THE EXERCISE
Format the records from the line holding "Fintech (397, 23)" through the line holding "Hingga Maret 2026, 125", inclusive, as a numbered list with blank lines omitted.

STORED ROWS
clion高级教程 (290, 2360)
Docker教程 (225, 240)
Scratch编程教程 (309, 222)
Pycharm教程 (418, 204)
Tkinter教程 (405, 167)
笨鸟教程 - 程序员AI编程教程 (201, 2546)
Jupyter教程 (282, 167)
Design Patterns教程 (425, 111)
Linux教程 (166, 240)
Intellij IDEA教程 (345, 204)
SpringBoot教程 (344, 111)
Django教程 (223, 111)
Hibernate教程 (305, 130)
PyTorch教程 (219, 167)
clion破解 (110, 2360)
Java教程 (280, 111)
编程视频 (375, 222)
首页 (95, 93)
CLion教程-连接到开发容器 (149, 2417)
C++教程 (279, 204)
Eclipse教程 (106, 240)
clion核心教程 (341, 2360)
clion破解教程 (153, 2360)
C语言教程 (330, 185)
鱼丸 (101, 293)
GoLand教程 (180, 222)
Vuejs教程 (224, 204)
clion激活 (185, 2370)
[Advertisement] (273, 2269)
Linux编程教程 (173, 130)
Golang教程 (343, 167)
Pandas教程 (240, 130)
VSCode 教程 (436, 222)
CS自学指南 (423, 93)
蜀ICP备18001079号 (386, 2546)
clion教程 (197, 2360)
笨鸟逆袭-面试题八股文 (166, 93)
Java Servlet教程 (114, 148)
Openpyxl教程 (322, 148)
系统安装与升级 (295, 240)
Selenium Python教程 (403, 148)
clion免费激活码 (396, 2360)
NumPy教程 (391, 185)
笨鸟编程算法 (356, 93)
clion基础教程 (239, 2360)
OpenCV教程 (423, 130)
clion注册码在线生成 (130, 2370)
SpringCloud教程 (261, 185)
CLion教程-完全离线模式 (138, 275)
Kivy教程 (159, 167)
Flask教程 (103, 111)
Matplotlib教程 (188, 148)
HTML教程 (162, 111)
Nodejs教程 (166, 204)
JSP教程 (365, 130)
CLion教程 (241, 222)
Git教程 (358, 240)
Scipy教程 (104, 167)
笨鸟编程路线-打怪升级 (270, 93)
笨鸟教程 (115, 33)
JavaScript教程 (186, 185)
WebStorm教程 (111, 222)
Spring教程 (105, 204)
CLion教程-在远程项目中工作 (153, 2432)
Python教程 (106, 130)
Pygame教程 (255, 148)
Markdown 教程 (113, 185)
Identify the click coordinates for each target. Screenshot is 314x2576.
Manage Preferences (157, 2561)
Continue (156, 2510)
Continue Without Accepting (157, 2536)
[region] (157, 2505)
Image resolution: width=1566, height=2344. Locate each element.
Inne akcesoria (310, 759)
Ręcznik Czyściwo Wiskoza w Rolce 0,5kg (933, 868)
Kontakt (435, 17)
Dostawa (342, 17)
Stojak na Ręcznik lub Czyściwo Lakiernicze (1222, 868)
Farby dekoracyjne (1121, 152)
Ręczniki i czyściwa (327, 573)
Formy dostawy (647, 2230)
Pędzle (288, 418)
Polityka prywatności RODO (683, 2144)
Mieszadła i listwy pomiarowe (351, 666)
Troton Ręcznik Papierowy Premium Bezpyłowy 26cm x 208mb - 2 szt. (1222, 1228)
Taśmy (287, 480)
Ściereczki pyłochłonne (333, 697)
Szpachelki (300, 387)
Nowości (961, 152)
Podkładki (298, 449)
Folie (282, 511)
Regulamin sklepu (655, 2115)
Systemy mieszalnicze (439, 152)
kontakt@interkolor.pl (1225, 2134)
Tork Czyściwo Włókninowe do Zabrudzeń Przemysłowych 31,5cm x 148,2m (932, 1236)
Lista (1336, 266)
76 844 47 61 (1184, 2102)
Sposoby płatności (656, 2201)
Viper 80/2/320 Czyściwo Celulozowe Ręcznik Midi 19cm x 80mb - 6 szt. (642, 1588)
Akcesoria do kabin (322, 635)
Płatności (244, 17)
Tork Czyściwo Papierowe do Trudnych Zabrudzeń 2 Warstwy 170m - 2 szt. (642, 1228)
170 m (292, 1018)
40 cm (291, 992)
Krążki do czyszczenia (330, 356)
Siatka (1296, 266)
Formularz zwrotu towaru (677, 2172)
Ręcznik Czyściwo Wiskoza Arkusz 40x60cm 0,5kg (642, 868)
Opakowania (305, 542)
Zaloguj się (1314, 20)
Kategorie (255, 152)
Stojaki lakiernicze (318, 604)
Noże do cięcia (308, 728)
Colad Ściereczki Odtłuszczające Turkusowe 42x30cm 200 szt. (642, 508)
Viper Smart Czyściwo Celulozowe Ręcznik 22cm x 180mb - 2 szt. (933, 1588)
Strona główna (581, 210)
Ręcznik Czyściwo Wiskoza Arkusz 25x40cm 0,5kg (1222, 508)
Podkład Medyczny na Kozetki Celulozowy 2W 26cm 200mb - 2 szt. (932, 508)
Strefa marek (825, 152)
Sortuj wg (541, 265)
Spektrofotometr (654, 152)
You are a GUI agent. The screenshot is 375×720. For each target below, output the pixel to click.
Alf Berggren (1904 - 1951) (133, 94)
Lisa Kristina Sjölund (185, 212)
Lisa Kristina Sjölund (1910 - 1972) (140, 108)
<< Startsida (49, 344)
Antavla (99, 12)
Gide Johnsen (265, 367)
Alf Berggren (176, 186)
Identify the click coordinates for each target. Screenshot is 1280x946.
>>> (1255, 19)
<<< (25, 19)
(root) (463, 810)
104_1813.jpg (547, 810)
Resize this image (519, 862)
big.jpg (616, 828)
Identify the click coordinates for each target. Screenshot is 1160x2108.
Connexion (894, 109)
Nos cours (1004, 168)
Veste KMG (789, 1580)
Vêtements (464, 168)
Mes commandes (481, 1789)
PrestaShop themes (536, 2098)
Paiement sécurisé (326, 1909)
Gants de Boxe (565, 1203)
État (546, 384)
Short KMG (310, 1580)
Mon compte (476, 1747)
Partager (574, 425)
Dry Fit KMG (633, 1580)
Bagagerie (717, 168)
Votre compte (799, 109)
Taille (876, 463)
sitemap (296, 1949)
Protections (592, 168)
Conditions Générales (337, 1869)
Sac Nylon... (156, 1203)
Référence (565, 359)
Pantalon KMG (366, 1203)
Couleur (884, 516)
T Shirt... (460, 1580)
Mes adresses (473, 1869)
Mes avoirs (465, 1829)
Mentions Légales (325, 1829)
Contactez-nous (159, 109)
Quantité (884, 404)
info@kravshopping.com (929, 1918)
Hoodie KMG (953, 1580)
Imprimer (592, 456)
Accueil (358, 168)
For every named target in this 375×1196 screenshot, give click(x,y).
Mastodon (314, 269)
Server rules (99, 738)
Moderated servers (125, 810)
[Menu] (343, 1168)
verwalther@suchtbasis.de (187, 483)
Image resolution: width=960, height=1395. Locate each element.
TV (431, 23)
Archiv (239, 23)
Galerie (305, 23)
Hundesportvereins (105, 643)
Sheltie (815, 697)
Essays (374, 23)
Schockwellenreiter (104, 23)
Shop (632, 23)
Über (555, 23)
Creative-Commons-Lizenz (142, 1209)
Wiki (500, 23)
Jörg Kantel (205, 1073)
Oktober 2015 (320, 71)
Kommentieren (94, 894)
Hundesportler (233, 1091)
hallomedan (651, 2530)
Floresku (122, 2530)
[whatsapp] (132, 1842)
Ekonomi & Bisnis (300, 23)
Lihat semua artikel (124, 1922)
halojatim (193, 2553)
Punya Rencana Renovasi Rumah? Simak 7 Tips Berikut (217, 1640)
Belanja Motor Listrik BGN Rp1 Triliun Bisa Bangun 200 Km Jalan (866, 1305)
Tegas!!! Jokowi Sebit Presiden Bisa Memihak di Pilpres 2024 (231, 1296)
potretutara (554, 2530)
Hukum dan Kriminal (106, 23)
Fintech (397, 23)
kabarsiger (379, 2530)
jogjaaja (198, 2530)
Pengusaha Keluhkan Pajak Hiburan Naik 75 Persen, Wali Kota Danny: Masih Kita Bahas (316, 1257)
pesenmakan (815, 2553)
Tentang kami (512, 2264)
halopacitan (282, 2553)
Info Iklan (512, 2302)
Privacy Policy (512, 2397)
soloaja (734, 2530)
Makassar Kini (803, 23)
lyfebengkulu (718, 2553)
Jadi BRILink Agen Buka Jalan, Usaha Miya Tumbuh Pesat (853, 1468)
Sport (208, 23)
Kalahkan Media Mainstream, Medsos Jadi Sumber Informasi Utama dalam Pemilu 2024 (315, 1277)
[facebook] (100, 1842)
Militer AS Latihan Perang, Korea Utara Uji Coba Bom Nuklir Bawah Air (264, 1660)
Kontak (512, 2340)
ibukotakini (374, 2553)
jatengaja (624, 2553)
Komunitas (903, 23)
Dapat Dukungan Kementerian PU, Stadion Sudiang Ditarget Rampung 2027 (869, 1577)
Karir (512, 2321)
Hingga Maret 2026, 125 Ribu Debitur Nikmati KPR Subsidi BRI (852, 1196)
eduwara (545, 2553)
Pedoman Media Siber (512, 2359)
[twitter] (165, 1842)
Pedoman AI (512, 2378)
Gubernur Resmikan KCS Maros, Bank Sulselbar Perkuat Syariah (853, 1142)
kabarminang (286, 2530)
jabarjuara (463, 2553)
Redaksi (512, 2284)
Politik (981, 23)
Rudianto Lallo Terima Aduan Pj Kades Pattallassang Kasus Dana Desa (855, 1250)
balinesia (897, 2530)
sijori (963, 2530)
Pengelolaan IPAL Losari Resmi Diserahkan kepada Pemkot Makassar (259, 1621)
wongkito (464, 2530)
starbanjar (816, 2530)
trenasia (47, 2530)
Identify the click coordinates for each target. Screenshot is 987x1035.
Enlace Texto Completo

SOLUTION
1. Fintech (397, 23)
2. kabarsiger (379, 2530)
3. jogjaaja (198, 2530)
4. Pengusaha Keluhkan Pajak Hiburan Naik 75 Persen, Wali Kota Danny: Masih Kita Bahas (316, 1257)
5. pesenmakan (815, 2553)
6. Tentang kami (512, 2264)
7. halopacitan (282, 2553)
8. Info Iklan (512, 2302)
9. Privacy Policy (512, 2397)
10. soloaja (734, 2530)
11. Makassar Kini (803, 23)
12. lyfebengkulu (718, 2553)
13. Jadi BRILink Agen Buka Jalan, Usaha Miya Tumbuh Pesat (853, 1468)
14. Sport (208, 23)
15. Kalahkan Media Mainstream, Medsos Jadi Sumber Informasi Utama dalam Pemilu 2024 (315, 1277)
16. [facebook] (100, 1842)
17. Militer AS Latihan Perang, Korea Utara Uji Coba Bom Nuklir Bawah Air (264, 1660)
18. Kontak (512, 2340)
19. ibukotakini (374, 2553)
20. jatengaja (624, 2553)
21. Komunitas (903, 23)
22. Dapat Dukungan Kementerian PU, Stadion Sudiang Ditarget Rampung 2027 (869, 1577)
23. Karir (512, 2321)
24. Hingga Maret 2026, 125 Ribu Debitur Nikmati KPR Subsidi BRI (852, 1196)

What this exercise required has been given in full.